DESCRIPTION OF THE TASK: Your task is to restate every entry below word for word and omit the images.

SUPPLIED MATERIAL:
————
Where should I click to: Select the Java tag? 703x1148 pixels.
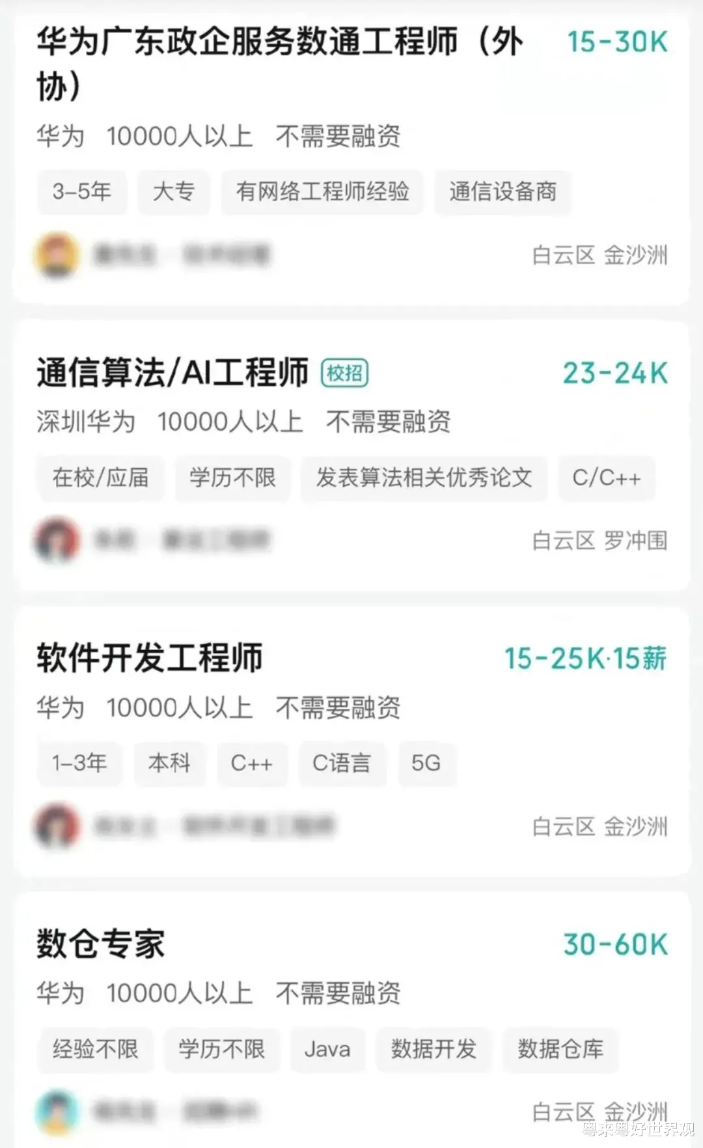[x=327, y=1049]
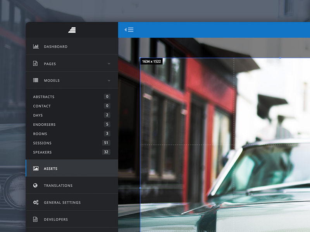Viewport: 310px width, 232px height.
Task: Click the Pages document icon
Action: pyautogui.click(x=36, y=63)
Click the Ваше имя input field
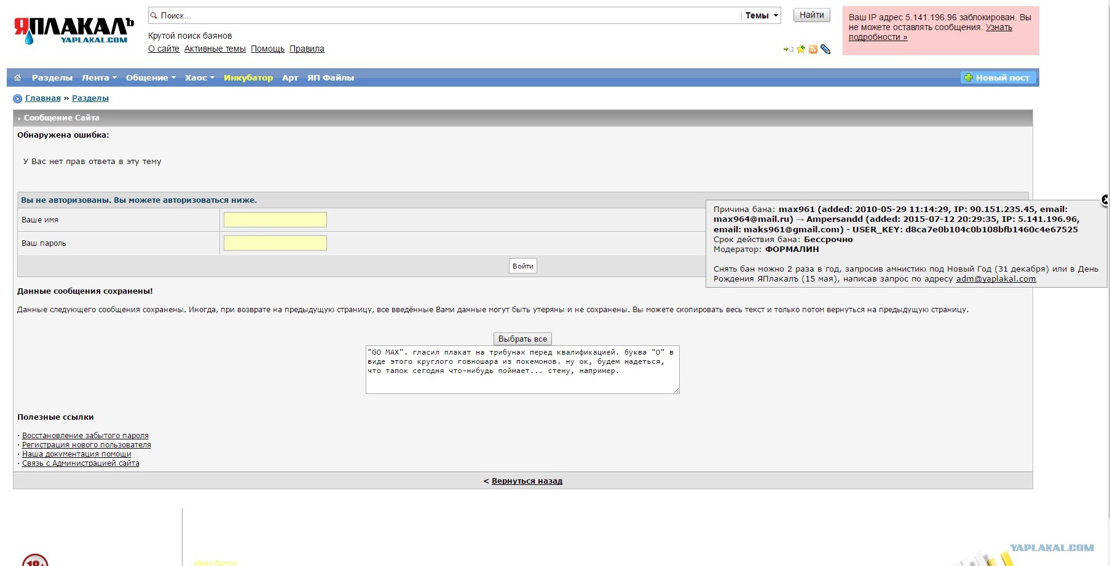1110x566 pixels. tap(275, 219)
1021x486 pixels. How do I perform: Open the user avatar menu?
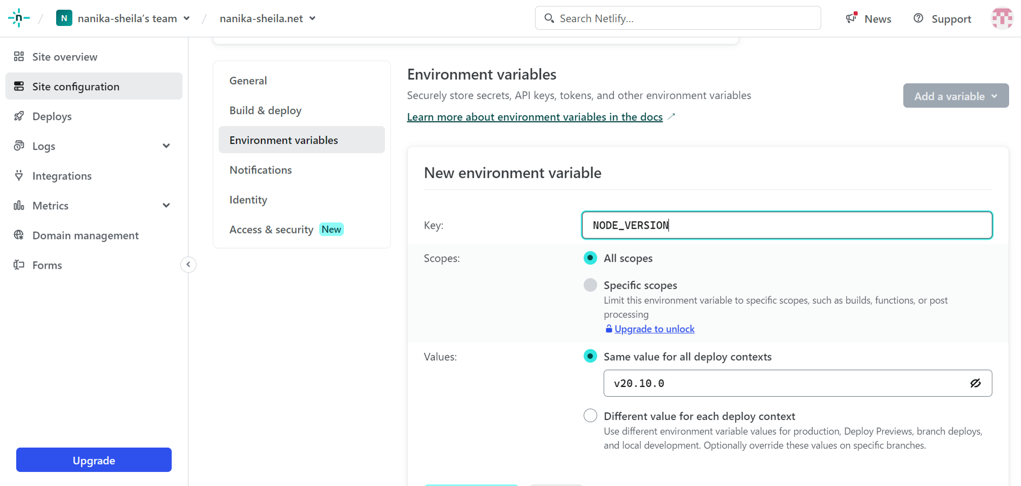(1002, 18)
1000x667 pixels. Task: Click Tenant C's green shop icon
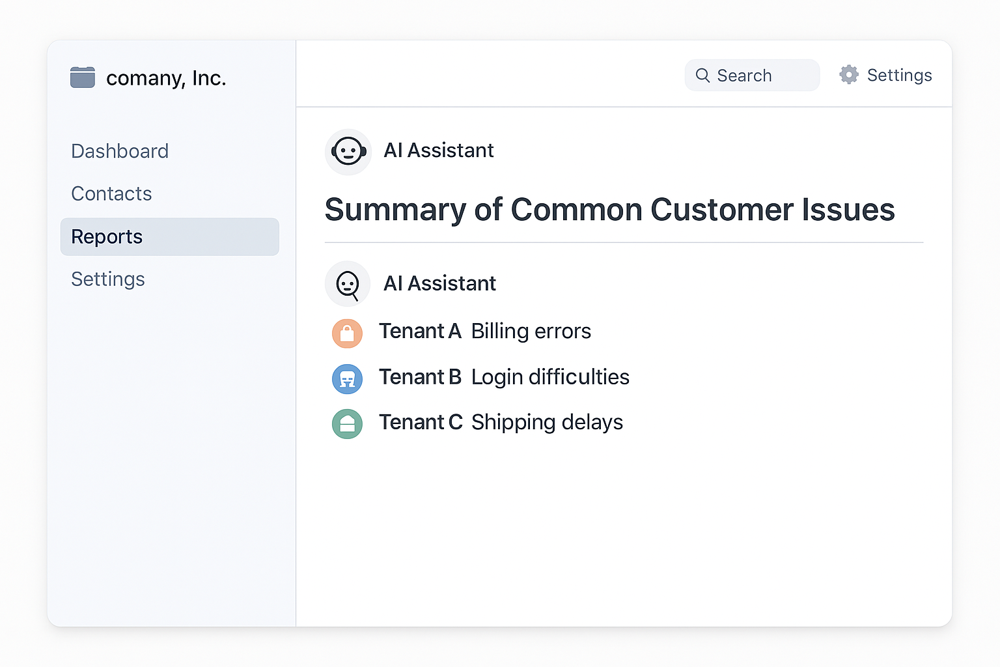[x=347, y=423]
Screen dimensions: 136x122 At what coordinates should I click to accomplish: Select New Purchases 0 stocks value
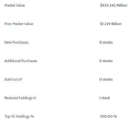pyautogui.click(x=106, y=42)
————
WORKED SOLUTION:
Where should I click to: Select the Java tag? 703x1148 pixels.
[x=327, y=1049]
Viewport: 310px width, 232px height.
Task: Click the Pages document icon
Action: pyautogui.click(x=36, y=63)
Click the Ваше имя input field
1110x566 pixels. tap(275, 219)
1021x486 pixels. How do I perform: Open the user avatar menu?
(1002, 18)
1000x667 pixels. Task: Click Tenant C's green shop icon
[x=347, y=423]
Screen dimensions: 136x122 At what coordinates should I click to accomplish: Select New Purchases 0 stocks value
pyautogui.click(x=106, y=42)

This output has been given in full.